Electromechanical and Electromagnetic Component Design

One of Purdue’s most prevalent research thrusts involves the design of electromagnetic and electromechanical components including electric motors, generators, transformers, and inductors. While most designers rely on a highly manual (and sometimes rather ad-hoc) design approach, Purdue researchers have focused on a highly rigorous and systematic approach in which the design problem and its constraints are formulated into a formal multi-objective optimization problem. Since this problem is non-linear, non-convex, discontinuous, and features a mixed search space, it is a formidable problem from a computational perspective. However, Purdue researchers have been able to successfully solve such problems using a variety of evolutionary computational techniques. This has been possible through a combined expertise in magnetic materials, computationally efficient magnetic analysis techniques such as magnetic equivalent circuit analysis, electric machinery and magnetic devices, and evolutionary computation techniques. Purdue’s Power Magnetics Laboratory, Energy Conversion Research Laboratory, Genetic Optimization Processing Array, and Genetic Optimization System Engineering Tool all support this work.

Purdue researchers have developed design codes for devices including surface mounted permanent magnetic synchronous machines [1-2], wound-rotor synchronous machines, claw-pole automotive alternators, switched reluctance machines, interphase transformers, and a variety of inductors for power electronics applications [3].

As an example, application, consider the design of a drive motor for NASA’s Chariot, a next generation lunar rover.
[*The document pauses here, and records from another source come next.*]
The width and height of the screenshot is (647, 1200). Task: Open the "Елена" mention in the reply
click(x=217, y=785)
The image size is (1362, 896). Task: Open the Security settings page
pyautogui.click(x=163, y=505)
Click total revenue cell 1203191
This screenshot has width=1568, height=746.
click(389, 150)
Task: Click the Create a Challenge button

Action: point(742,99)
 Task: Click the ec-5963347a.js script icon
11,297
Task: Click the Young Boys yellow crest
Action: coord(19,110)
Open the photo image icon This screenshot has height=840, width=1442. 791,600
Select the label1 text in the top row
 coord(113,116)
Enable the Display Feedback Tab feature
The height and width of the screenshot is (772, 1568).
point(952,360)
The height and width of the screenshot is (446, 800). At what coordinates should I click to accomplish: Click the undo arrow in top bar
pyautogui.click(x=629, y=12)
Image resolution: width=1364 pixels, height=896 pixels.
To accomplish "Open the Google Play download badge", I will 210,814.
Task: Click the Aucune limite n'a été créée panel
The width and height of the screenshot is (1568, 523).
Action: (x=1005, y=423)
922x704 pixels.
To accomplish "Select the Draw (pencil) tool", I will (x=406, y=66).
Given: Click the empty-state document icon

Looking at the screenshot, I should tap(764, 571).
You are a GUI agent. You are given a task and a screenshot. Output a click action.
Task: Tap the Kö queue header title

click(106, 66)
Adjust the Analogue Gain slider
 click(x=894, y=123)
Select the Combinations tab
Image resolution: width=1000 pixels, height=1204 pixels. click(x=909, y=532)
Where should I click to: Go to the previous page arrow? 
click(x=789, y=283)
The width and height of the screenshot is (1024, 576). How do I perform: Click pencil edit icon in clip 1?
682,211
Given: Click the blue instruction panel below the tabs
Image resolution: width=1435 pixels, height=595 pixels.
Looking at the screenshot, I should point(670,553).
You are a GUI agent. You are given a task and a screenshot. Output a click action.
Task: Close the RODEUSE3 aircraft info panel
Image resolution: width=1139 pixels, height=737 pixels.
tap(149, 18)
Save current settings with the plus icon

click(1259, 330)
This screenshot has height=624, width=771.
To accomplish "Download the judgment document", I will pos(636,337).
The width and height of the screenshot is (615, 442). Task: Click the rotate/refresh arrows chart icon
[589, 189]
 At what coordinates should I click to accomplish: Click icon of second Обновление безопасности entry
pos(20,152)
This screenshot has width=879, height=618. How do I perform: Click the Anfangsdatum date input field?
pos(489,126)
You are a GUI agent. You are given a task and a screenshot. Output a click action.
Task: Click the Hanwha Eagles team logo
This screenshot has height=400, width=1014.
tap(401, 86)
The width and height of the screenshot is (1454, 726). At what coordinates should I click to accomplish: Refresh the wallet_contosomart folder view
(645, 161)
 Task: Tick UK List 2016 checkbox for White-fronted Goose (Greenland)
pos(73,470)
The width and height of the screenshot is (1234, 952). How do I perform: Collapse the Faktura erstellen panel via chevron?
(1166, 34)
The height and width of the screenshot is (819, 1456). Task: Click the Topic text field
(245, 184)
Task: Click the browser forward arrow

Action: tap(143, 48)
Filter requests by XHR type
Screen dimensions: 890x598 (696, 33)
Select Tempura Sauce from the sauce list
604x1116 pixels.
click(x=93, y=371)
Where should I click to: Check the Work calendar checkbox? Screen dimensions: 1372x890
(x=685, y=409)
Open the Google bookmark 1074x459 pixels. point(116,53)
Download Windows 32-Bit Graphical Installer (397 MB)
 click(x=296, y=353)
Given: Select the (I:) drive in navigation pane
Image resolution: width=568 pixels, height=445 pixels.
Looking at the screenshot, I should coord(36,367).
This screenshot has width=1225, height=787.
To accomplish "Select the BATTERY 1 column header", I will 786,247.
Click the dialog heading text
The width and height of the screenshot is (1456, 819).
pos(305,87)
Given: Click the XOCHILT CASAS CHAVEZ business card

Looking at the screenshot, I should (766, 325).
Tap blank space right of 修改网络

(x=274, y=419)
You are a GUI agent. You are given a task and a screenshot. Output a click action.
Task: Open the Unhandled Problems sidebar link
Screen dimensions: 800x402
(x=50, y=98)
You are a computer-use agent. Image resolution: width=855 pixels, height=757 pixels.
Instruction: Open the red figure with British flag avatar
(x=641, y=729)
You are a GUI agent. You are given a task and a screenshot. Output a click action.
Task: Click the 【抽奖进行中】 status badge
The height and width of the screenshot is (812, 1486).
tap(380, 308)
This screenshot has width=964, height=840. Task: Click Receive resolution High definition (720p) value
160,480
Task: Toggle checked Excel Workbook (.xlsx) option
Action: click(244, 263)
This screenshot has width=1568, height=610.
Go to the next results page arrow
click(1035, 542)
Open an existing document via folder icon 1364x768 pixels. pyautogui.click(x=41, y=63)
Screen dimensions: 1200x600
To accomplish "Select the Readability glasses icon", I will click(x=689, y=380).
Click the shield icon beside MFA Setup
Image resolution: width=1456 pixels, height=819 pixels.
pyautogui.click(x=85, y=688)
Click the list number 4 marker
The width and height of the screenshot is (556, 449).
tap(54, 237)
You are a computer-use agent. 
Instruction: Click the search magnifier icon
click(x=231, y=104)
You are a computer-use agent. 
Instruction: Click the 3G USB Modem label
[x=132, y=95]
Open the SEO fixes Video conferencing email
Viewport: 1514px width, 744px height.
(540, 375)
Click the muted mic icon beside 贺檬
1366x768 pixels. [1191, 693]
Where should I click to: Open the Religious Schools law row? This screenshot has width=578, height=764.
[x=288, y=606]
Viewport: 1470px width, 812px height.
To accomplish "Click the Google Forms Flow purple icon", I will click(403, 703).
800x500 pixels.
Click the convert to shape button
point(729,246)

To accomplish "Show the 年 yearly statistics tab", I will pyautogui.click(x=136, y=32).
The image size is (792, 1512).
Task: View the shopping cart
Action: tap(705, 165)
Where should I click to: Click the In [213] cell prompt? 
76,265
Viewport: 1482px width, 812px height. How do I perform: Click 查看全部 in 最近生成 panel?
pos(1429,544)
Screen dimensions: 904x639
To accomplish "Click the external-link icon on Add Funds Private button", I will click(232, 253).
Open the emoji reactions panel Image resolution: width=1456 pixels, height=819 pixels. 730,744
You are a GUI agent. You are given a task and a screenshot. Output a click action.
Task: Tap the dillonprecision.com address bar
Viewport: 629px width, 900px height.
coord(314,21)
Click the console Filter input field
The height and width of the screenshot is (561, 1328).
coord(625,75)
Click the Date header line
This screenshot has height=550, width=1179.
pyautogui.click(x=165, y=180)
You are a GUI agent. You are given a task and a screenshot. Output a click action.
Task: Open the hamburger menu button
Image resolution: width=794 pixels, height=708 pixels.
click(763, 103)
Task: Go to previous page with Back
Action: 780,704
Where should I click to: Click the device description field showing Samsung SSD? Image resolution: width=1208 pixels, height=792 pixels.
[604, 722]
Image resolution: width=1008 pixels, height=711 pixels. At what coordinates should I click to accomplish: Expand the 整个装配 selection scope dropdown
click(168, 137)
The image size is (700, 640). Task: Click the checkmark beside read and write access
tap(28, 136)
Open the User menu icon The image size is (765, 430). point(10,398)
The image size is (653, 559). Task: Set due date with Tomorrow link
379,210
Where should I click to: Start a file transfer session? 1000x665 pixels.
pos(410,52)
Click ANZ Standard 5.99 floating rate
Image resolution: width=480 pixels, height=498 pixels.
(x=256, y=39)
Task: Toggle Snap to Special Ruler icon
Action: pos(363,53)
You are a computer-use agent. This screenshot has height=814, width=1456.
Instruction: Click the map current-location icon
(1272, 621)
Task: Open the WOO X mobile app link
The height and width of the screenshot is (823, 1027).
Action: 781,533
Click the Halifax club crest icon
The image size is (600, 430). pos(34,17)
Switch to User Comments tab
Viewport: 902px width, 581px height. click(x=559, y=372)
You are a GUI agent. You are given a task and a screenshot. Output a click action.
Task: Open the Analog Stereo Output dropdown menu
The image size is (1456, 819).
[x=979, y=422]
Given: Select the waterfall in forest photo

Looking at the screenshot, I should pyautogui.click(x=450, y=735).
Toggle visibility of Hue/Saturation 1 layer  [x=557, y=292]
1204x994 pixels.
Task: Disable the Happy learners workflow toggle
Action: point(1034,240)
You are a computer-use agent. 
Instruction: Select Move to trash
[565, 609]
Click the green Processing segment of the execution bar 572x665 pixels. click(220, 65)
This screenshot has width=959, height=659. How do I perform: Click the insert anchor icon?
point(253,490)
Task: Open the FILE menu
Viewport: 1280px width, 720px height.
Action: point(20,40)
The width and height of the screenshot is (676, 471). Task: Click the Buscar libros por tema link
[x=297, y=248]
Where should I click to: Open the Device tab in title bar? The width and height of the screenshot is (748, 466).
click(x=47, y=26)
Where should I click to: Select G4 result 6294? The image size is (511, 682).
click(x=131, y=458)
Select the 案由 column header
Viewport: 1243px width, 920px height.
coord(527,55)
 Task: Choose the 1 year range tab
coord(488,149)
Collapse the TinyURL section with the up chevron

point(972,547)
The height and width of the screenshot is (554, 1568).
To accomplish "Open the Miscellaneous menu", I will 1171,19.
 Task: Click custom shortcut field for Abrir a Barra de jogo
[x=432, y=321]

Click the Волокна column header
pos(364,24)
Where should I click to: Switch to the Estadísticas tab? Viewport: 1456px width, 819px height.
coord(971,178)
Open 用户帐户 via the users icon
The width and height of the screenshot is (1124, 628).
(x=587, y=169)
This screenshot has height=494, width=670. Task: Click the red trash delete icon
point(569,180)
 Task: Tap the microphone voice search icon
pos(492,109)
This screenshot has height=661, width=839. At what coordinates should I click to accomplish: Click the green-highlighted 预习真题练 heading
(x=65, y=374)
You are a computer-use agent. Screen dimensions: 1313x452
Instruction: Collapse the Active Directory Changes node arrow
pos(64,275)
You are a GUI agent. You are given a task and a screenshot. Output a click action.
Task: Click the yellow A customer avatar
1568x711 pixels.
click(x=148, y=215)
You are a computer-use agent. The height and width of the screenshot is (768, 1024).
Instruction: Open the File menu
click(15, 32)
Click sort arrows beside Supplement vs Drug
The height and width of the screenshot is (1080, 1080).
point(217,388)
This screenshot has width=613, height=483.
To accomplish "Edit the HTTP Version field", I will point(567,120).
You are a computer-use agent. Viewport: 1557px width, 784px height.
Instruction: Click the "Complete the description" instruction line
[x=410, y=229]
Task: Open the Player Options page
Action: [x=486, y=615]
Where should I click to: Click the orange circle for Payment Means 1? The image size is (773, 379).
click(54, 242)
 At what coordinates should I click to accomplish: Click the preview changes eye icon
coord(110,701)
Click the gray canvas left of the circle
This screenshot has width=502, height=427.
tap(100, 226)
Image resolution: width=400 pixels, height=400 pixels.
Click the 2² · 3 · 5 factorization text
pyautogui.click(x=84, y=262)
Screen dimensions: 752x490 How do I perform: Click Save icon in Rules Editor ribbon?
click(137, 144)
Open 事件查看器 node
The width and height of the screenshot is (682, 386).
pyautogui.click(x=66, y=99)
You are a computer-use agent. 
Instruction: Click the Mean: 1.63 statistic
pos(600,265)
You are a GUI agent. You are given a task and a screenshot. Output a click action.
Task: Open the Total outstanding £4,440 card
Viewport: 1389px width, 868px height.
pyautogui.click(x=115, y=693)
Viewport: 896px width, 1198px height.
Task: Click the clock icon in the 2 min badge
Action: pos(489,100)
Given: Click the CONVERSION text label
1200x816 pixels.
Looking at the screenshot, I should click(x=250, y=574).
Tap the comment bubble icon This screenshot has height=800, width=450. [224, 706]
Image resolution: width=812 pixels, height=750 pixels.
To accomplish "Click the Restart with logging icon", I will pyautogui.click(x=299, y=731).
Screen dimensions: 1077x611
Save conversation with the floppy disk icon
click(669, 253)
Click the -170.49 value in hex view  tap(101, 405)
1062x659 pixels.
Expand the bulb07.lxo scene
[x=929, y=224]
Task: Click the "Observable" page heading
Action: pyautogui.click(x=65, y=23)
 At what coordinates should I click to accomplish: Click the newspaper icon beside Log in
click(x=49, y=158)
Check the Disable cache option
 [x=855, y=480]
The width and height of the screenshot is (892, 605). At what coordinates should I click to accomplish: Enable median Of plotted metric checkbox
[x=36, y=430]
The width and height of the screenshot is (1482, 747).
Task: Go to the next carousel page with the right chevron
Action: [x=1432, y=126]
NASA's Chariot Lunar Rover

NASA's Chariot Lunar Rover

 Because of the cost of delivering payload to the moon, mass of the propulsion drive motors is critical. Also, because of limited energy resources, the minimization of loss is also critical. Purdue evolutionary computing codes were used to determine the Pareto-Optimal front of designs for this application. In this case, this front consists of a set of designs in which mass cannot be reduced without increasing loss. The resulting Pareto-Optimal front is shown below. Therein, three fronts are shown – one for 10-pole machines, one for 20-pole machines, and one for 40-pole machines.

Graph

Pareto-Optimal Front for NASA Chariot Propulsion Drive Motor

 The Pareto-Optimal front informs the designer of the best trade-off between competing objectives, in this case between mass and loss. Each point in the curve above represents a unique machine design. For example, the least massive 20-pole machine is illustrated below:

 GraphGraph

Sample 20-Pole Design

Besides NASA, Purdue researchers have applied their codes to Army Man Portable Generators, to a variety of Naval applications, and to several industrial vendors. A variety of equipment has been successfully build and tested based on this approach. Purdue researchers are active in increasing the scope, accuracy, and applications of these design codes leading to less expensive and more energy efficient designs through a broad range of applications.

 

References


[1] S.D. Sudhoff, J. Cale, B. Cassimere, M. Swinney, “Genetic Algorithm Based Design of a Permanent Magnet Synchronous Machine,” 2005 International Electric Machines and Drives Conference, San Antonio, Texas, May 15-18, 2005

[2] B.N. Cassimere, S.D. Sudhoff, “Population Based Design of Permanent Magnet Synchronous Machines,” IEEE Transactions on Energy Conversion, vol. 24, no. 2, pg(s) 347-357. June 2009

[3] J.Cale, S.D. Sudhoff, R.R. Chan, “Ferrimagnetic Inductor Design using Population-Based Design Algorithms,” IEEE Transactions on Magnetics. vol. 45, no. 2, pg(s) 726-734. February 2009.